*EXTRACT TO READ*
+===+

Skip to main content

today we salute you, miss fiona apple


I have been going through my Fiona discography like whoa this past week. I don't know what spurred me on- I think one of her songs came up on my iPod shuffle and as triggered to go through her stuff and rekindle my love for her, the way middle-aged couples define getting together once a week to have sex while the kids are away as passion reignited.

I came to a theory, while listening to "Limp" and "Shadowboxer" again and again (just like the good old days- not really). there are certain weights of estrogen-ladled singer-songwriters out there. There is Tori Amos, who is apeshit. There is Rachael Yamagata, who is sweet and has a few good songs but yet has to do something of real impact. There is Regina Spektor, who is talented but relies too much on being precious and quirky to do anything that makes me want to listen to HER discography again (barf). Then you have a whole host of others- Sarah McLachlan, Nicole Atkins, Sara Barielles, etc. ALANIS, OH MY GOD, WILL YOU EVER MAKE ANOTHER ALBUM WORTH LISTENING TO? PROBABLY NOT.

However- Fiona Apple, to me, seems like pure talent, and just that. and she doesn't hide whatever shade that talent happens to come in. it's like just this pure natural thing that comes pouring from her; that she's some kind of tool for some greater energy. when she's angry, for example, you want to shake. like "Get Gone?" can you imagine having that song written about you? it's like she wants to cut your throat!

+===+

*DATASET SECTION*
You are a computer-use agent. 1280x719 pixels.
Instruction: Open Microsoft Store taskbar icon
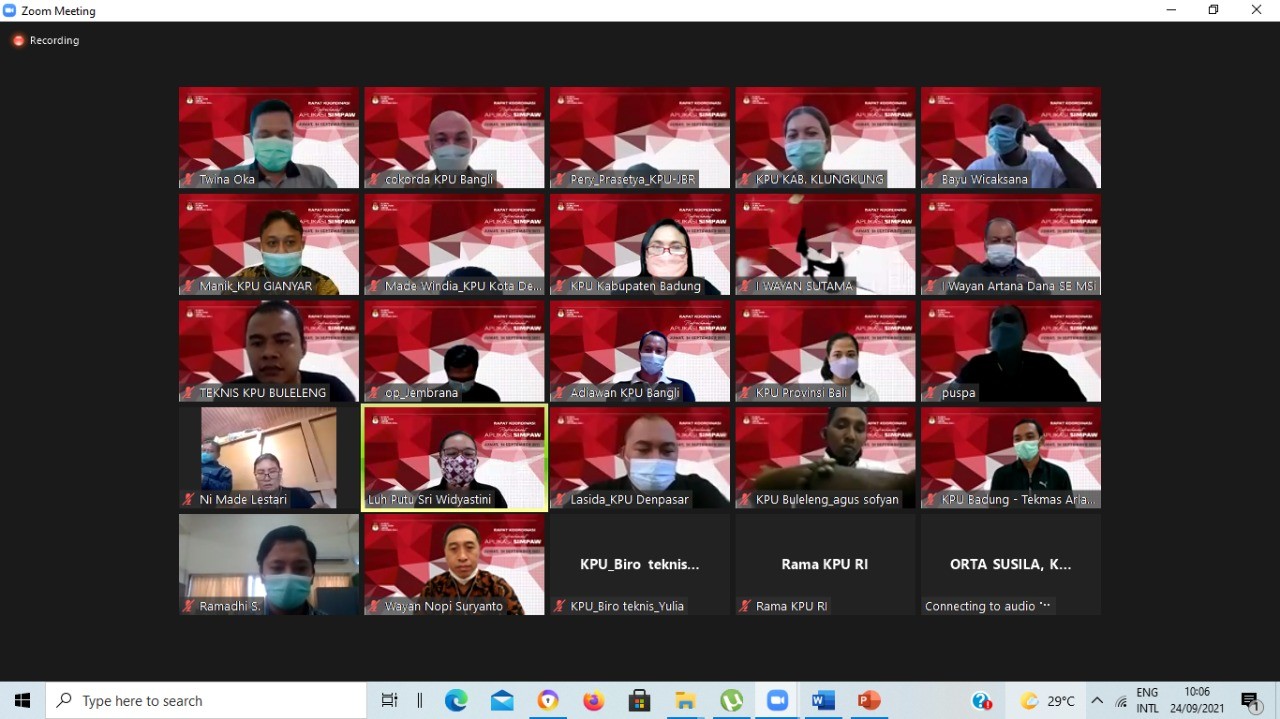(640, 701)
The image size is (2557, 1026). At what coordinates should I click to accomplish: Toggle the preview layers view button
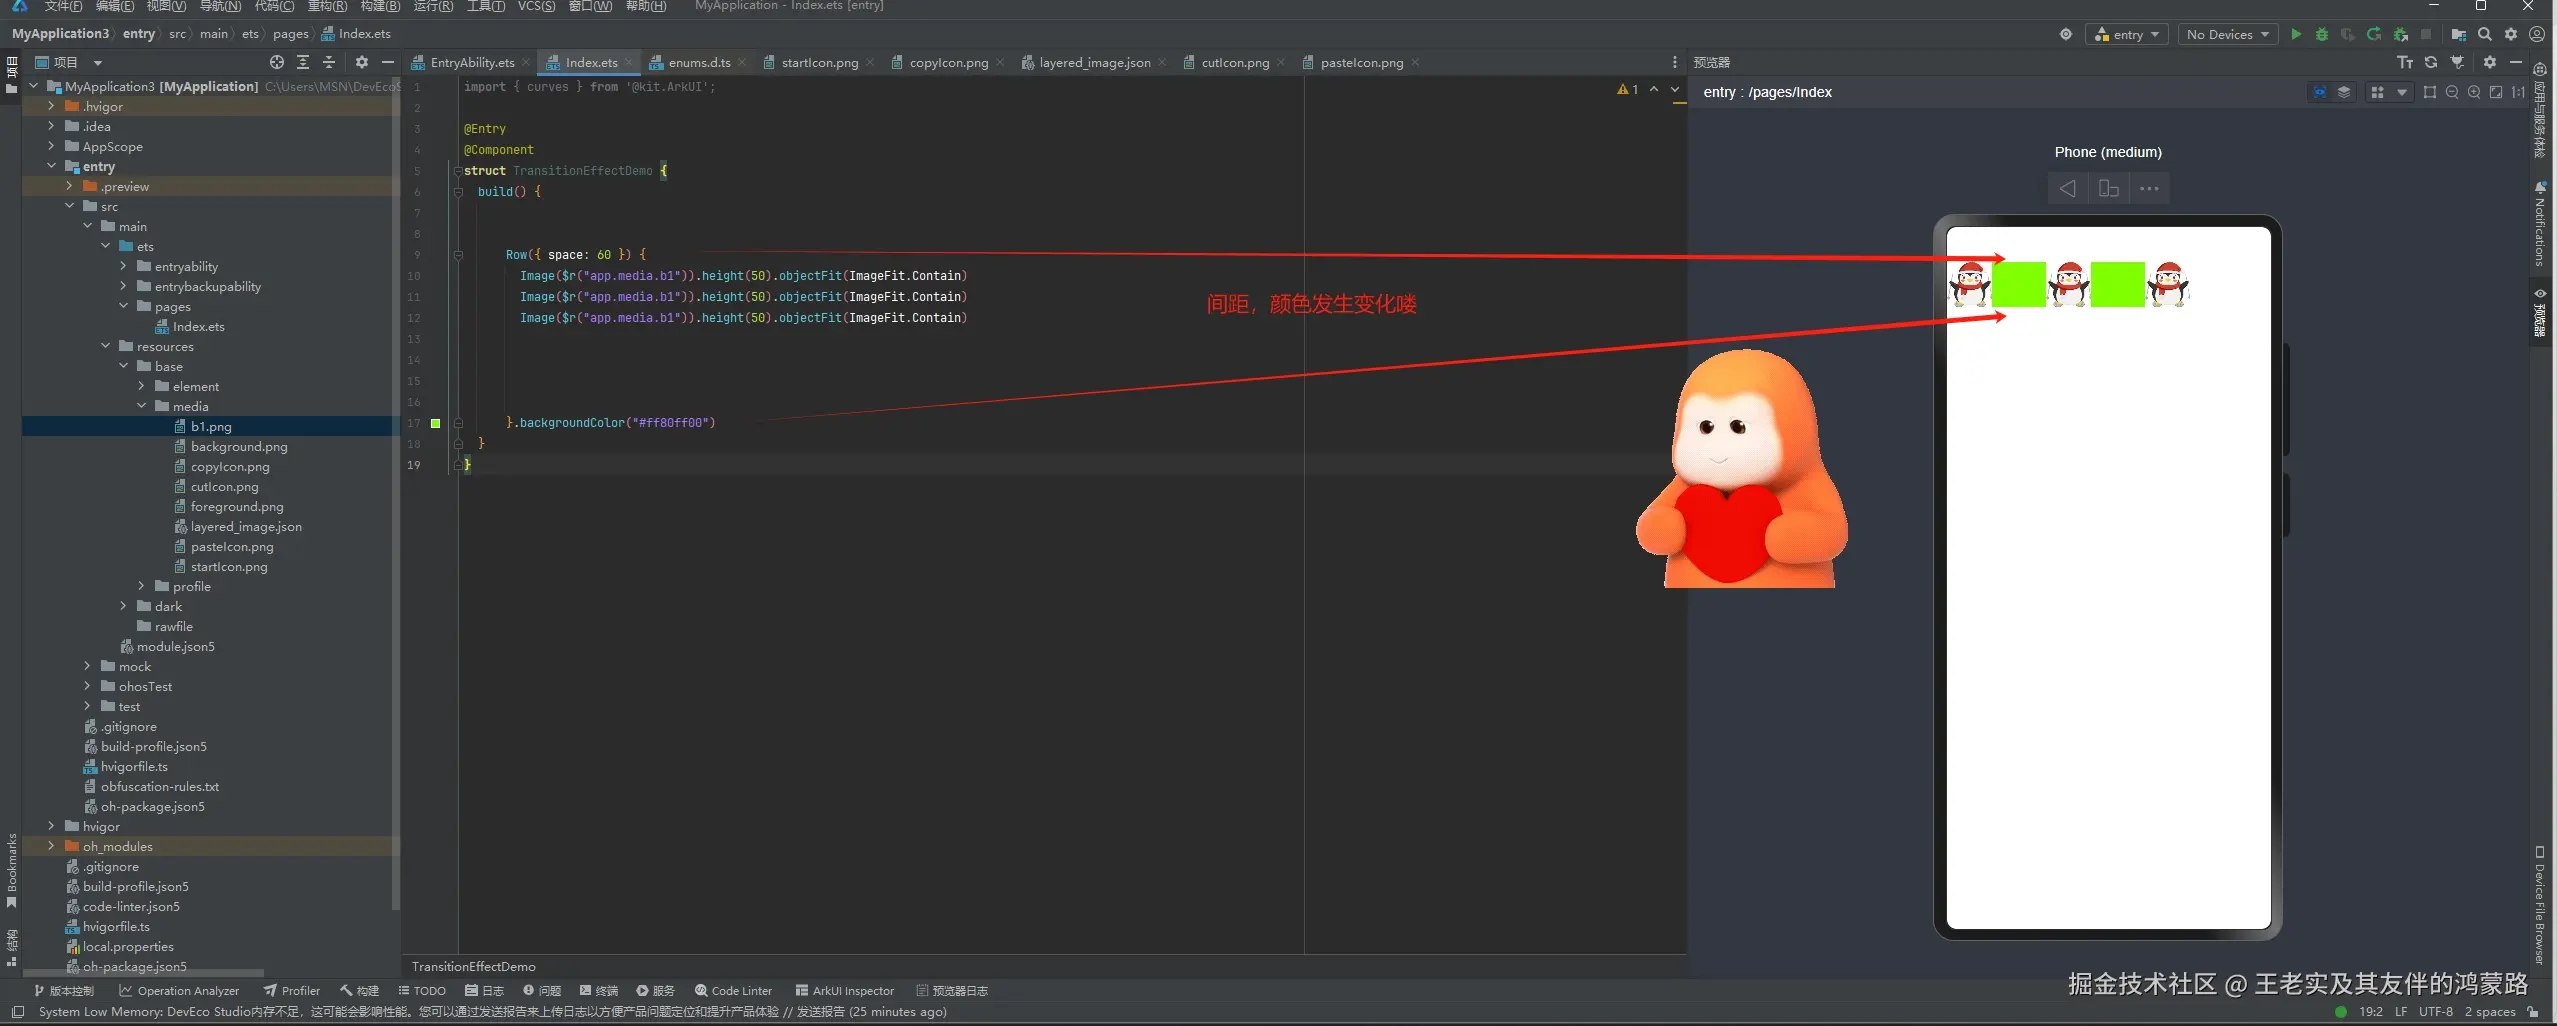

+===+

*EXERCISE*
Can you write out, word for word, the part of the Fiona Apple post above starting at "today we salute" and ending at "as passion reignited."?

*EXERCISE RESPONSE*
today we salute you, miss fiona apple


I have been going through my Fiona discography like whoa this past week. I don't know what spurred me on- I think one of her songs came up on my iPod shuffle and as triggered to go through her stuff and rekindle my love for her, the way middle-aged couples define getting together once a week to have sex while the kids are away as passion reignited.